We thank Padmapriya Kandhadai for sharing her stimuli, and we thank Renee Andersen, Kyle Gerst, Caterina Gratton, Jennifer Hanson, and Komal Kenkare for assistance with data collection. This research was supported by grant AG026308 to KDF and training grant MH019990 to AMM.
1At a 750 ms SOA, Hasbrooke and Chiarello (1998) found accuracy priming for the dominant meaning in the RH and accuracy priming for multiple meanings in the LH. Reaction time priming for the dominant meaning was found in both hemispheres.
2Facilitation occurs when the N400 or LPC amplitude is less negative than that measured in an unrelated baseline condition.
3The condition in which the context word was related to the prime but the target was unrelated (RU: related context, unrelated target) was included in the experiment to prevent the targets from being predictable, but was not of theoretical relevance and was not analyzed.

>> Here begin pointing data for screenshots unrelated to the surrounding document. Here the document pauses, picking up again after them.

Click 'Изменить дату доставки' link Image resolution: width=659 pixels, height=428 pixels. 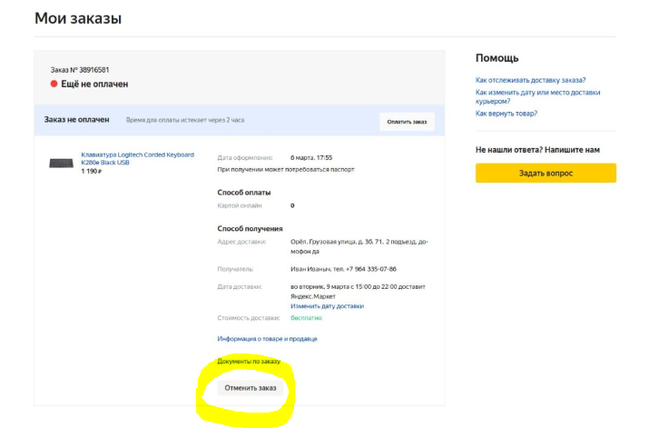[326, 306]
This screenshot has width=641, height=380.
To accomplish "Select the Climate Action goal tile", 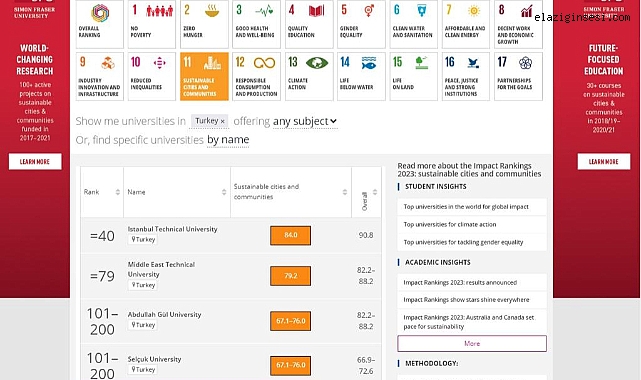I will click(x=309, y=76).
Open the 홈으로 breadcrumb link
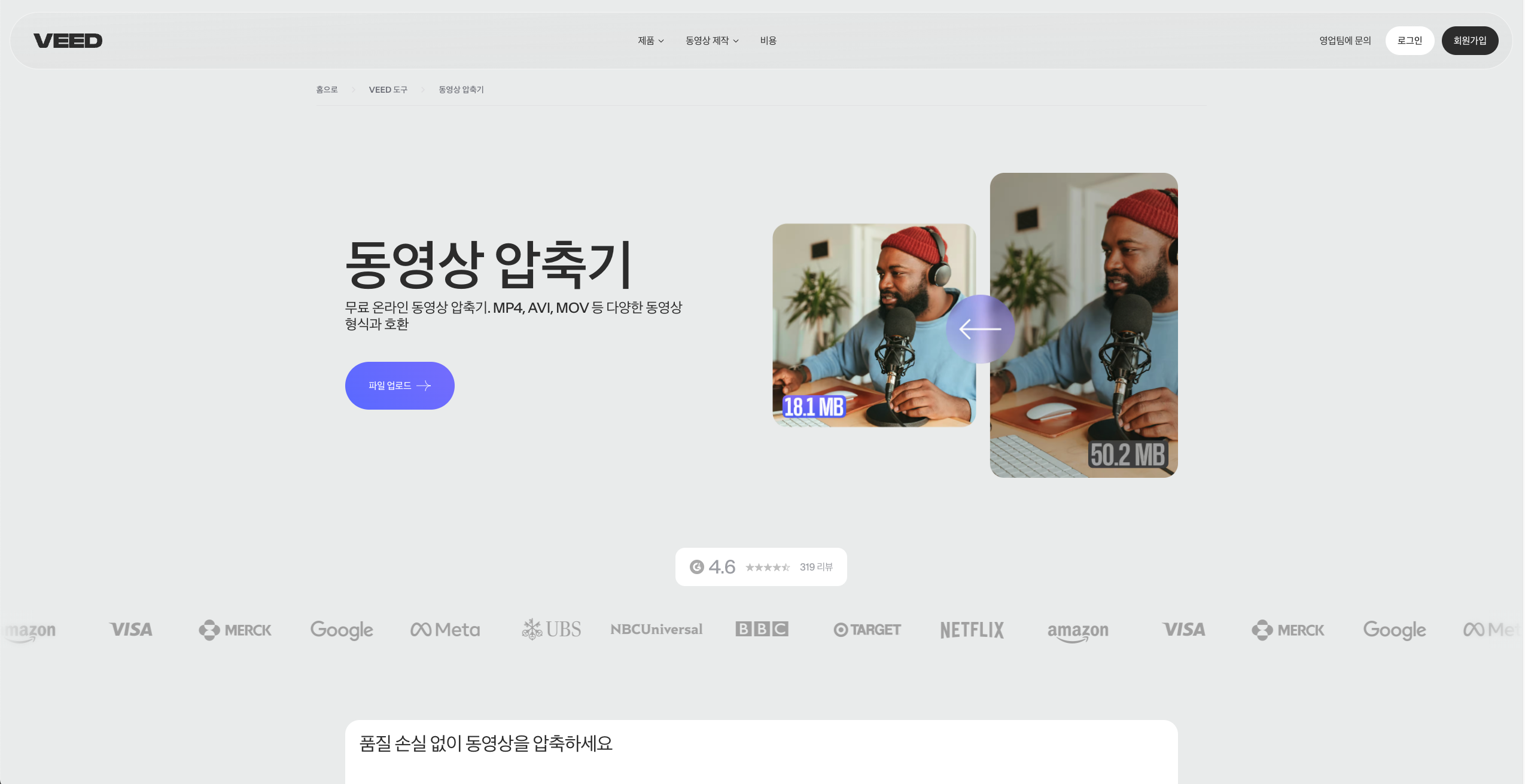 click(327, 89)
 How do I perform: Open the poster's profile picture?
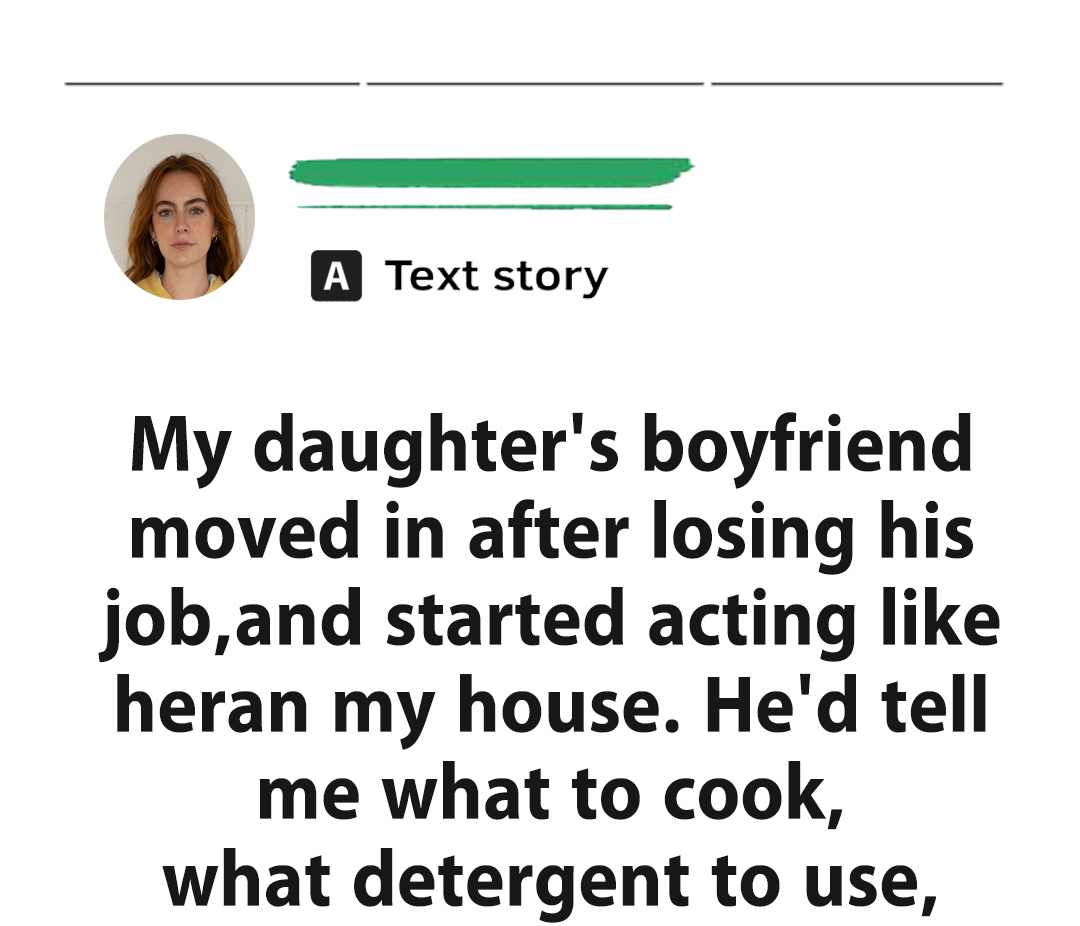[179, 217]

4A total of 60 participants were tested. 20 participants were excluded, typically because they were unable to maintain fixation during the 200 ms period when the lateralized prime was presented. A few participants were excluded due to excessive muscle movement artifacts.
5Re-scoring according to the system devised by Burgess and Shallice (1996) showed that the significant correlations between Hayling suppression performance and priming were not affected by the scoring method.
6A’ is a non-parametric measure of discriminability. Values range from 0 to 1, with 0.5 indicating chance performance.
7Forty-eight correlations were computed within each time window. Because these analyses were somewhat exploratory in nature, the results should be interpreted with caution.